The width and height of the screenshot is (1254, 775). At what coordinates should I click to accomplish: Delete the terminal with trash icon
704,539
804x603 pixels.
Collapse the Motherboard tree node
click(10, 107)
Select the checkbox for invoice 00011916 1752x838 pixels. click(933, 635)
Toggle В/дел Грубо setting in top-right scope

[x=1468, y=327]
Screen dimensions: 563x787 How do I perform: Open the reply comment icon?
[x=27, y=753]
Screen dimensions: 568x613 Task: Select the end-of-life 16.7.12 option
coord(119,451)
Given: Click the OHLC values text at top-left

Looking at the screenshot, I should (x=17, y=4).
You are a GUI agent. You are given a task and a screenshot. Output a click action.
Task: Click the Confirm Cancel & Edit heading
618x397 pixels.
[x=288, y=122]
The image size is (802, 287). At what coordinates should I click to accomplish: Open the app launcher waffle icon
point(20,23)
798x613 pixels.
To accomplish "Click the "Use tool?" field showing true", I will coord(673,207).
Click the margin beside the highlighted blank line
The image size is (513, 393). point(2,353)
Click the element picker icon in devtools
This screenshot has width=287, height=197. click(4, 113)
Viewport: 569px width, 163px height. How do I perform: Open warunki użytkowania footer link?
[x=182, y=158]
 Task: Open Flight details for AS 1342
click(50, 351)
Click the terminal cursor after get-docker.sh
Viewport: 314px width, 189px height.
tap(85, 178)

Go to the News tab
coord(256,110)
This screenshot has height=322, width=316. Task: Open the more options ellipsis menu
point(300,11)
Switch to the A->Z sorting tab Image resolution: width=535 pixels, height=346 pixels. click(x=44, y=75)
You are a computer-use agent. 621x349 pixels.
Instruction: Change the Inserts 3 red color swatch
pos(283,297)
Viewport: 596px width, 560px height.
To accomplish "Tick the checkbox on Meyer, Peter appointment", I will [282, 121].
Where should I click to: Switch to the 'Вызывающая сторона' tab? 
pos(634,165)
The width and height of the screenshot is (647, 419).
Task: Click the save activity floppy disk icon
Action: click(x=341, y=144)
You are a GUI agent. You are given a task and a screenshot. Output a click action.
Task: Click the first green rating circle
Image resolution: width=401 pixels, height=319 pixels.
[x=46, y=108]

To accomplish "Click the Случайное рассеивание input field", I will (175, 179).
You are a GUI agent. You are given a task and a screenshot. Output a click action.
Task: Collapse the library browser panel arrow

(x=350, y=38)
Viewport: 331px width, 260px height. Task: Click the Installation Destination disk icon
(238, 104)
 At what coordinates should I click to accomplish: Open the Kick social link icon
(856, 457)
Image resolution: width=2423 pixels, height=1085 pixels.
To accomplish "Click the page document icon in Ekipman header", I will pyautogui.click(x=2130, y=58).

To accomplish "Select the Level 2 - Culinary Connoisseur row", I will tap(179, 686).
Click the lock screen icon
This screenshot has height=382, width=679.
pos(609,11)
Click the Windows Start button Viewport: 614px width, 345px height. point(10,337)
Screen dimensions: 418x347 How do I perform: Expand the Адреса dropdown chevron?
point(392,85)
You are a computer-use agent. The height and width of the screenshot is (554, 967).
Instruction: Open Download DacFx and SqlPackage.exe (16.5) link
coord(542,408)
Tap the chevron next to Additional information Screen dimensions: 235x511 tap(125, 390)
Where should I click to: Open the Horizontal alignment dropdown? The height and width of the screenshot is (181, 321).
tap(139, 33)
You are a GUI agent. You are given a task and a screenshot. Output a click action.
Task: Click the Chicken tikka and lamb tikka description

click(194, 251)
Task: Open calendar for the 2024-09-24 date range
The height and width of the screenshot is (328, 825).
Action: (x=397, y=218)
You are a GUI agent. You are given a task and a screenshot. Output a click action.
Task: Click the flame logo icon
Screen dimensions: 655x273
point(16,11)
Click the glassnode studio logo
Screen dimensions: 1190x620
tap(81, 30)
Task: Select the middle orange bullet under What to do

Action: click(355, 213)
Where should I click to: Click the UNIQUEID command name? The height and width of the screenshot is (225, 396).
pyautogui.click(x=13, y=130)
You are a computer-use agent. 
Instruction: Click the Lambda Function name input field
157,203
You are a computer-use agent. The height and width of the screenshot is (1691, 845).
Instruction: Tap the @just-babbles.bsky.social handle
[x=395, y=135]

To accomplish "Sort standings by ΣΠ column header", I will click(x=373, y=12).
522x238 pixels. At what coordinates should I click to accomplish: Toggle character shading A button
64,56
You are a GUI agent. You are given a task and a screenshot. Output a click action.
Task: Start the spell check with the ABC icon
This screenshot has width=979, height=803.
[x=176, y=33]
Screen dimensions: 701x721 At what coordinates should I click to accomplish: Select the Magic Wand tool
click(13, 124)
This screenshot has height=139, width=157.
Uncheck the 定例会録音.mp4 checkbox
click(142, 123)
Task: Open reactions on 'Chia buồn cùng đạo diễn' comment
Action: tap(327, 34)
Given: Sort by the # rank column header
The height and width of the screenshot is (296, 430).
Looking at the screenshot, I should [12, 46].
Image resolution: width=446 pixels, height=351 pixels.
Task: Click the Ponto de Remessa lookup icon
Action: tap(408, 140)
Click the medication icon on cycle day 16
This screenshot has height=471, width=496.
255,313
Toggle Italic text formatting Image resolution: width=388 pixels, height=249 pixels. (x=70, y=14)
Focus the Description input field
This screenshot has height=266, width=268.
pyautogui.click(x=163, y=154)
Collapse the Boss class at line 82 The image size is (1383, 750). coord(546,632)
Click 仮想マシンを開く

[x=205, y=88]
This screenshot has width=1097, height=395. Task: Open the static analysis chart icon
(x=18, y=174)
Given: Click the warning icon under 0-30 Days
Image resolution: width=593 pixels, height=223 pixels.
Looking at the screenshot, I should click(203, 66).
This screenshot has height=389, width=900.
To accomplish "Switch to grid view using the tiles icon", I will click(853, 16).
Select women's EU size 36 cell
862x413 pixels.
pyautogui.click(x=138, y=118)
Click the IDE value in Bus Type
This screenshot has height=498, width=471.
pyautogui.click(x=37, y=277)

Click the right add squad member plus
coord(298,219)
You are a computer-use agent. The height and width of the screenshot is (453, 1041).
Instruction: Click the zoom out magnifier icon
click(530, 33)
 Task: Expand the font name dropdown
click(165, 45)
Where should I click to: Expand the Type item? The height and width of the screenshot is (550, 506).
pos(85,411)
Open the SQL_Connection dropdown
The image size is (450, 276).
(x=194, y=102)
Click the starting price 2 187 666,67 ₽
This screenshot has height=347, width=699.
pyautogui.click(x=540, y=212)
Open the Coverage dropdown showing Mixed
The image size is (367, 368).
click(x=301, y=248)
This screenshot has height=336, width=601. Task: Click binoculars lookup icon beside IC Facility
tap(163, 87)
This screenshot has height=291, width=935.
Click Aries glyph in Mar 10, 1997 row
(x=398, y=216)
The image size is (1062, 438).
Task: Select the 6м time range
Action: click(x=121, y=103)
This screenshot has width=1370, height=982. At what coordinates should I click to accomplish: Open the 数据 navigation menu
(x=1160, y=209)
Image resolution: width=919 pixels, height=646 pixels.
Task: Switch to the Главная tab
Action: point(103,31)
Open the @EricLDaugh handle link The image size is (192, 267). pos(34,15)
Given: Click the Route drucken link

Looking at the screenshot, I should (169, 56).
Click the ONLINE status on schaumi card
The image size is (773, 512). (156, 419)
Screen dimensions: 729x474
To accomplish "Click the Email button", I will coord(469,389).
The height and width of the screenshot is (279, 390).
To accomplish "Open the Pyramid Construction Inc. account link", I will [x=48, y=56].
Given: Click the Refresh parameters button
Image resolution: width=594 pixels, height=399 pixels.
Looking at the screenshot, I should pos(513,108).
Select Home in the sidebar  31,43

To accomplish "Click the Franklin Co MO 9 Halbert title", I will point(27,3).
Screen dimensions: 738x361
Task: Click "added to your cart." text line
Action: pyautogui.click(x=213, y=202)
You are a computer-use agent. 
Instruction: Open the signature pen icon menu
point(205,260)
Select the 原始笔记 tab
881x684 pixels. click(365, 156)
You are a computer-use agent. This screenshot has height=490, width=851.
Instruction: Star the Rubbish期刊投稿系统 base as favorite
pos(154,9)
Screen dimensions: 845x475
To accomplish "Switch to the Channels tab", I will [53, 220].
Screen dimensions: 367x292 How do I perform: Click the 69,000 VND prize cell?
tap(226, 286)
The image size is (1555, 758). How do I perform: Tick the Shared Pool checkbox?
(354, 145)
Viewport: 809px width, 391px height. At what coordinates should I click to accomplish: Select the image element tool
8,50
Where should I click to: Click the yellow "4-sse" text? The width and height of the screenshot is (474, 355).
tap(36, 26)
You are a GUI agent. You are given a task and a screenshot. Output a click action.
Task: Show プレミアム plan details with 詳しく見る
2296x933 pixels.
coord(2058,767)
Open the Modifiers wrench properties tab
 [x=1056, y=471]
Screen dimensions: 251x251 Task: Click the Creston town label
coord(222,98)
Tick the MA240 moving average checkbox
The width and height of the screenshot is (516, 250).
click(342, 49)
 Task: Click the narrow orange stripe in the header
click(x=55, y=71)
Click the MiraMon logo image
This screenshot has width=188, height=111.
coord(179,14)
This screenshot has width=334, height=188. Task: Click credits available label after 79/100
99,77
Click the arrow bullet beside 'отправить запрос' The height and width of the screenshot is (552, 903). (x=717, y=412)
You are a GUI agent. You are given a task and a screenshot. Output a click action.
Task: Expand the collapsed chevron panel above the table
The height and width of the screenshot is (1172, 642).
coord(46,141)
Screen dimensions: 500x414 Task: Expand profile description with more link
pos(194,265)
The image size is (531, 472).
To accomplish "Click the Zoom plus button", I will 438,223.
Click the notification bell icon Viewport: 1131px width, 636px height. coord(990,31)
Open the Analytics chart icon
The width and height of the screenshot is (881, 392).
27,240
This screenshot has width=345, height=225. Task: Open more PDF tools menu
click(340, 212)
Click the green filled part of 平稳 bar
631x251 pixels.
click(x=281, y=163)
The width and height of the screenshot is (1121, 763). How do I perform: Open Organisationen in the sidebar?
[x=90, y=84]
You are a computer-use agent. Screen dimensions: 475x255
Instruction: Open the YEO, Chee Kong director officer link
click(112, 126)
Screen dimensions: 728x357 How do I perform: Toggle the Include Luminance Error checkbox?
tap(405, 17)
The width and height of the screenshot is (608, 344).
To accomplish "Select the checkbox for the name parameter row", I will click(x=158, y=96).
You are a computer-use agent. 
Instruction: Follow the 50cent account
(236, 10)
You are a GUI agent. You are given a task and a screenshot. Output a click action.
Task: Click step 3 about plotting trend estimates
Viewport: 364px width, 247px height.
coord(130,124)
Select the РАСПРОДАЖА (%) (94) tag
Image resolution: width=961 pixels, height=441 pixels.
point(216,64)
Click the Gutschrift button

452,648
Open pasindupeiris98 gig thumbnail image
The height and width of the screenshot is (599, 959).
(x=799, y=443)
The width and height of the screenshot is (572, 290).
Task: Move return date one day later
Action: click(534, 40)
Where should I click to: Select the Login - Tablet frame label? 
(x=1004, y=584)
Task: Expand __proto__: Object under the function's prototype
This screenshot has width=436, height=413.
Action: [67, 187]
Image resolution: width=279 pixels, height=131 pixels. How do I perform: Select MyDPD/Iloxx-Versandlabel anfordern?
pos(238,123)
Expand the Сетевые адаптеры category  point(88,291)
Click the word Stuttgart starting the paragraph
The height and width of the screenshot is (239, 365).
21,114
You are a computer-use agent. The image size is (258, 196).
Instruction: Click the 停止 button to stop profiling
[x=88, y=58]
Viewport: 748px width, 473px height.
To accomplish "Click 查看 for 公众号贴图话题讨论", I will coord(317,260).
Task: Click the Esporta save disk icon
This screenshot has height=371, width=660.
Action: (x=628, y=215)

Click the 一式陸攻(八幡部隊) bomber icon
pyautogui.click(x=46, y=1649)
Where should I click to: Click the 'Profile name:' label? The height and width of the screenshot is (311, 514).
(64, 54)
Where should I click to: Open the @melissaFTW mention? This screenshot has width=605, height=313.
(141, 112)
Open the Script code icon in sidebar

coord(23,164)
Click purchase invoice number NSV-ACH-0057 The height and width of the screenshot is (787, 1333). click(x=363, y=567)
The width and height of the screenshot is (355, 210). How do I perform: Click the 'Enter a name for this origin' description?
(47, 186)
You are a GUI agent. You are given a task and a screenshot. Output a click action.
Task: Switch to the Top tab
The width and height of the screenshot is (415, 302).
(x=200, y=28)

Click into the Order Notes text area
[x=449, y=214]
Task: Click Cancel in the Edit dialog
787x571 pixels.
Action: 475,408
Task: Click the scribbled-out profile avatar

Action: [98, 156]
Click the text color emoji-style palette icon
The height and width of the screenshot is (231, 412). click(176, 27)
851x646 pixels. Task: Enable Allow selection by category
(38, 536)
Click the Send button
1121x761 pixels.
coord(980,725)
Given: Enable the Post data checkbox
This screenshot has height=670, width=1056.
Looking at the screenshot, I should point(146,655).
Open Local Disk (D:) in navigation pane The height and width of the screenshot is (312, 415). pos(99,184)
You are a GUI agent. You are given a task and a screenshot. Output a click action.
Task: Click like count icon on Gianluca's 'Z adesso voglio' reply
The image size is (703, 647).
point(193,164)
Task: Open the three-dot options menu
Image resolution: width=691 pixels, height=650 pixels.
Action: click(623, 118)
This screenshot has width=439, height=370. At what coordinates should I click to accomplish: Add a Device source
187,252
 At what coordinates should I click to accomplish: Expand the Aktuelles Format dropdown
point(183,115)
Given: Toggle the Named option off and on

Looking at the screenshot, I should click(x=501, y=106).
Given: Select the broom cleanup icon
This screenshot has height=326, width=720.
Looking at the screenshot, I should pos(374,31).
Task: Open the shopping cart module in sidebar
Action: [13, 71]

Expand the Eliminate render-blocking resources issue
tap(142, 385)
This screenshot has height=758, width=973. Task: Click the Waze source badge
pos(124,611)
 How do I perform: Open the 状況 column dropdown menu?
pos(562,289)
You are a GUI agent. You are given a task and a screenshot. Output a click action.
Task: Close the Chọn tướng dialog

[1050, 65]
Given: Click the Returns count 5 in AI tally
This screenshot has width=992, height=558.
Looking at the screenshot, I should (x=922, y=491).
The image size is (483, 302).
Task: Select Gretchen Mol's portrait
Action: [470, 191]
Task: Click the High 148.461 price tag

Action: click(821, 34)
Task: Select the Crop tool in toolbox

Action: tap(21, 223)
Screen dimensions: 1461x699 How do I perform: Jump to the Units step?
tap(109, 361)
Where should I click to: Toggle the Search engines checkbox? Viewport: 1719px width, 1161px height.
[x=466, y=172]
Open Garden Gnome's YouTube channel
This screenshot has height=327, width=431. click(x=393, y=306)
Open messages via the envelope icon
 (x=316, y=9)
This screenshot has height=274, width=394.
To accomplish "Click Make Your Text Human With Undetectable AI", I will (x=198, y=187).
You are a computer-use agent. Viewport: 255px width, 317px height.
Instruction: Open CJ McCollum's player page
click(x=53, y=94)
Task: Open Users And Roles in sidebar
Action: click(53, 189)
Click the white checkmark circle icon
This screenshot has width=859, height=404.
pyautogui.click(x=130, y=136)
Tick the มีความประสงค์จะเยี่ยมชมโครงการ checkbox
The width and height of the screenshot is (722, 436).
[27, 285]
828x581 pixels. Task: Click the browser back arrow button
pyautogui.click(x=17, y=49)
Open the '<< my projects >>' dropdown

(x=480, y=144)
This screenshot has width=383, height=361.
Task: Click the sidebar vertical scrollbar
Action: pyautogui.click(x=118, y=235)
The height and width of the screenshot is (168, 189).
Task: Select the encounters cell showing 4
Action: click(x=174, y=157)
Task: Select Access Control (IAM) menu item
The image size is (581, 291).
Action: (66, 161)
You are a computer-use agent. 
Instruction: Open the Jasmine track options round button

▸ **Requirement**: Beginning with the line that has "You are a computer-use agent. Screen" and ending with the line that has "The width and height of the screenshot is (608, 344).", set down the lines above exactly and include no others.

▸ **Answer to the exercise**:
You are a computer-use agent. Screen dimensions: 475x255
Instruction: Open the YEO, Chee Kong director officer link
click(112, 126)
Screen dimensions: 728x357 How do I perform: Toggle the Include Luminance Error checkbox?
tap(405, 17)
The width and height of the screenshot is (608, 344).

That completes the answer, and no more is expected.